Перебрав в памяти эти и подобные им случаи, Десмонд уже был
готов поверить, что в такую колдовскую ночь его морочит какой-нибудь русский
леший, но… Военный, солдатский опыт не дал разыграться воображению. Известно,
что правая нога ступает шире, чем левая, и когда человек идет по тропе или по
дороге, то невольно выравнивается по ней. А вот нетореный путь – кто-кто, а
Десмонд это прекрасно знал – не дает подсказки. Путнику кажется, будто он идет
прямо, – на самом же деле он неприметно поворачивает влево. И никакие
снеговые черти здесь ни при чем! Просто, топчась на месте, он незаметно для
себя отступал от берега – вот и отошел достаточно далеко и потерял из виду
возок, коней и людей. Однако времени прошло всего ничего, они где-то рядом. И
если крикнуть погромче, Олег тотчас отзовется. Но что проку кричать? Лучше
Десмонд сначала найдет объезд и другой мост, а потом вернется и утрет нос этим
бестолковым северянам!
Десмонд усмехнулся.
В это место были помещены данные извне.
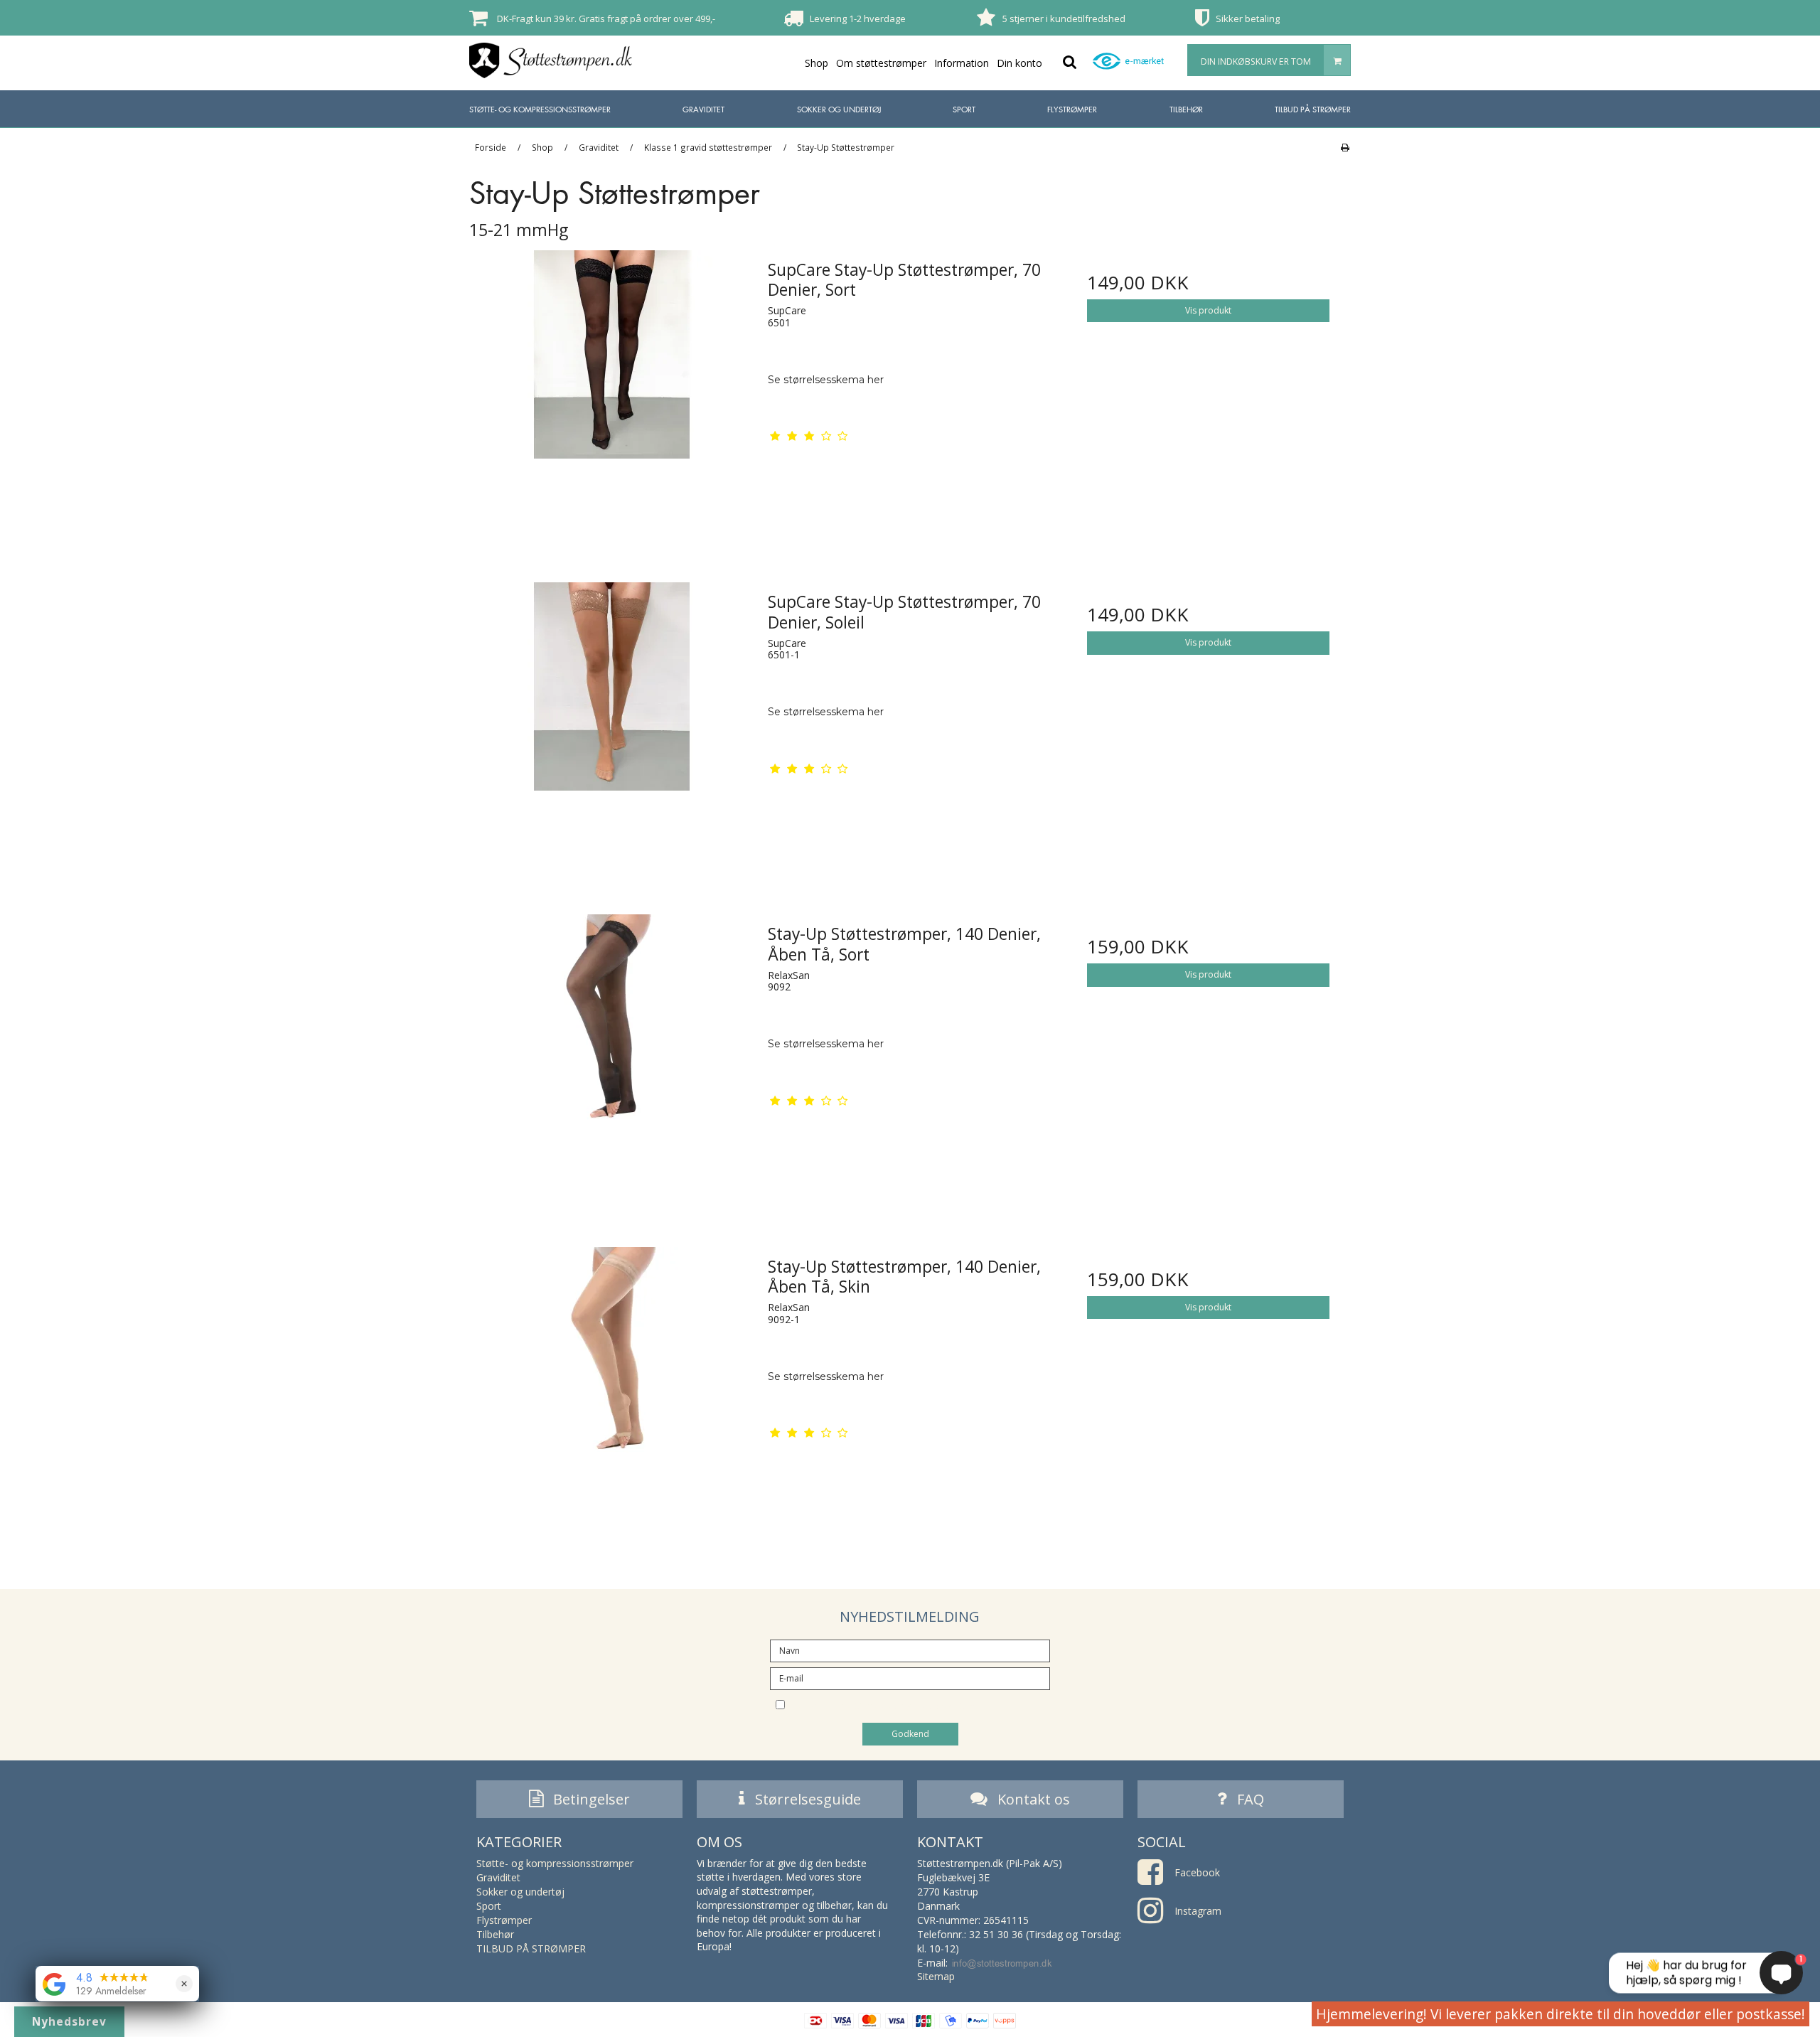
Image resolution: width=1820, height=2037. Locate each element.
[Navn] (909, 1650)
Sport (964, 109)
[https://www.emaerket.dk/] (1132, 68)
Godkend (910, 1734)
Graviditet (703, 109)
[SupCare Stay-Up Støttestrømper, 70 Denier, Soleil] (612, 724)
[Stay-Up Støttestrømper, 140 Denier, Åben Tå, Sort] (612, 1056)
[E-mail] (909, 1677)
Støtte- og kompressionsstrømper (540, 109)
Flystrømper (1072, 109)
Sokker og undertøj (839, 109)
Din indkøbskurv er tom (1256, 61)
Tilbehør (1186, 109)
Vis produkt (1208, 310)
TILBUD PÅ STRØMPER (1313, 109)
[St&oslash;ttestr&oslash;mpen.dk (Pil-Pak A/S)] (550, 60)
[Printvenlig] (1345, 147)
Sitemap (936, 1976)
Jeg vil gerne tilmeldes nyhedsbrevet (922, 1703)
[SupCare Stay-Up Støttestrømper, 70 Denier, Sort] (612, 392)
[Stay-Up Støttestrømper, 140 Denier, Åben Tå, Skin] (612, 1389)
Это было неосмотрительно: коварный
снеговой клуб тут же влетел в его рот. Он выплюнул стылую кашу, закрылся
воротником до самых глаз и, сколько мог торопливо, зашагал к черному строению,
вспоминая про себя подходящие к случаю русские слова: «Мост – лед, не ка-рош.
Хочу ест другой мост? Говорить, please: барин дать грош – для russian vodka!»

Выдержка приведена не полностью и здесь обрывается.